Every line below that has "width" in it should be copied.
*** Input material Section Begins ***
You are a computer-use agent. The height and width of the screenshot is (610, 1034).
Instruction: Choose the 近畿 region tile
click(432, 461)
*** Input material Section Ends ***
*** Input material Section Begins ***
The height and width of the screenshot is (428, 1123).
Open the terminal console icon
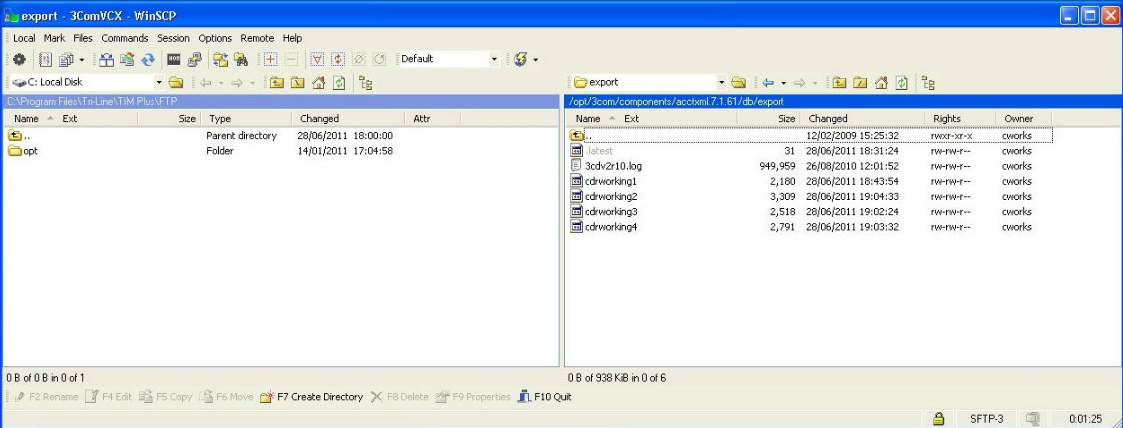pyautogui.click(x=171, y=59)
*** Input material Section Ends ***
*** Input material Section Begins ***
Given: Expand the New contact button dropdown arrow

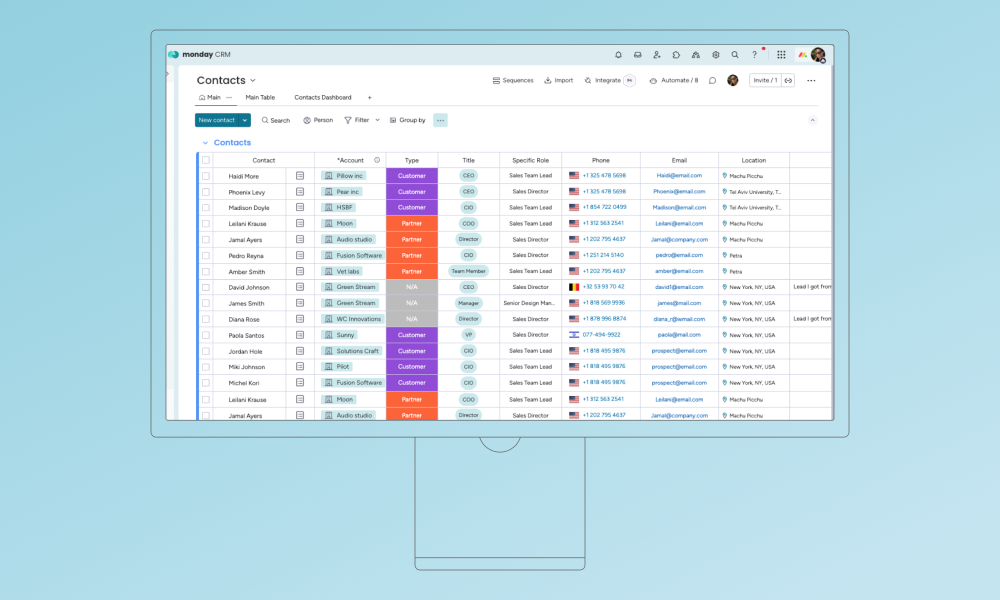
*** Input material Section Ends ***
Exercise solution —
You are a computer-use agent. The height and width of the screenshot is (610, 1034).
The height and width of the screenshot is (428, 1123).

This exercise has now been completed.